Two types of data were collected:

First, data from participant interviews and notes from conversations. In-depth interviews were held before, after, and in the middle of the living lab. Also, two short phone interviews were made during recruitment and six weeks into the span of the living lab. The interviews were semi-structured, and the questions concerned the participants’ travel practices, as well as their needs, attitudes and perceptions, sometimes using hypothetical scenarios. The interview guides were the same for all participants, except in cases when some questions were not relevant due to differences in family situation etc. This data set also included other qualitative inputs from the participants, such as comments made during administrative contacts.

Second, Travel logs from the mobile phone app TravelVU. Quantitative data was collected from a detailed logging of individual travel, using the GPS-tracker app TravelVU, during the whole length of the study. The app includes a visual user interface with colours and symbols that allowed both the participants and the researchers a clear visual overview of the travel (see Fig. 1 for a screenshot; the screenshot includes Swedish text because the app is in Swedish).

Fig. 1
figure 1

Screenshot of travel logs (in Swedish)

The app attempts to identify and separate 16 different modes of travel, and the user is also requested to categorize or manually name the places/activities visited, see Table 3. The app also records switching trains or buses, as well as time spent parking or waiting.

Table 3 Logged travel modes and default categories of activities in TravelVU

Since logging was automatic, few if any trips were missed altogether, and the distances travelled are measured with a relatively high degree of accuracy. Identifying the correct travel modes and activities relies on the participant’s manual inputs and corrections, but as all data was carefully reviewed by the researchers, many mistakes and errors could be corrected. On a few occasions, a few days’ data was lost due to technical problems or user errors. In all for around 1% of the days, data was incomplete or lost. When possible, lost data was manually replaced by estimates. For one participant (P9), however, two full months of data was lost due to technical problems with the app, and this data was not replaced. For a more detailed description and analysis of the TravelVU app as a travel logging method, see for example Eriksson et al. [14].

2.6 Analysis

The explorative Living Lab method used here does not generate data that is suitable for deductive analysis, or to extract largely applicable patters of human behaviour, and other methods were needed to analyse the rich data.

For the analysis, notes from and transcriptions of the interviews were the main source of data. Comments and similar that had come up during other conversations and meetings with the participants were also added. The themes were also discussed in relation to the quantitative data collected. We analysed the material using post its, following design practice, and going from a large number of “first order categories” as they are described from the participants perspective, gradually clustering them to develop “second order themes”, inspired by the Gioia Methodology [23]. In our case, the first order themes were more or less groups of direct quotes from the interviews, such as “one does not want to plan ahead” or “I don’t want to know [how much the car costs]!” These were then clustered and sorted into more overarching second order themes, sometimes corresponding to the interview questions and sometimes being more unexpected or emerging themes, such as reasons for car ownership and understandings of the true cost of the car. The Gioia Methodology then describes distilling the themes further into “aggregate dimensions”, and in a similar way, our second order themes were discussed within the research team to form different ways to reason, finding conflicts, linkages and other points of interest, as described in the discussion section.

- - -

Direction 1
List the topics that the interview questions concerned, as stated in the data collection passage.
Direction 2
Write out the data collection passage word for word, from "First, data from" to "during administrative contacts.".

Material provided
- - -

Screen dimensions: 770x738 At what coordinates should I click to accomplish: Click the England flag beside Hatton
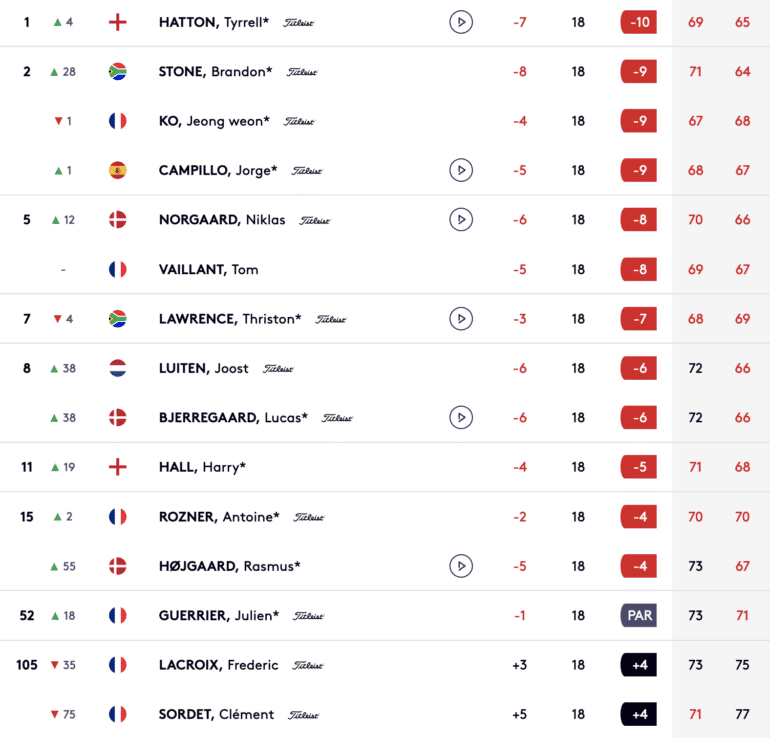(117, 22)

- - -

Exercise response 1
- Participants' travel practices
- Needs
- Attitudes
- Perceptions

Exercise response 2
First, data from participant interviews and notes from conversations. In-depth interviews were held before, after, and in the middle of the living lab. Also, two short phone interviews were made during recruitment and six weeks into the span of the living lab. The interviews were semi-structured, and the questions concerned the participants’ travel practices, as well as their needs, attitudes and perceptions, sometimes using hypothetical scenarios. The interview guides were the same for all participants, except in cases when some questions were not relevant due to differences in family situation etc. This data set also included other qualitative inputs from the participants, such as comments made during administrative contacts.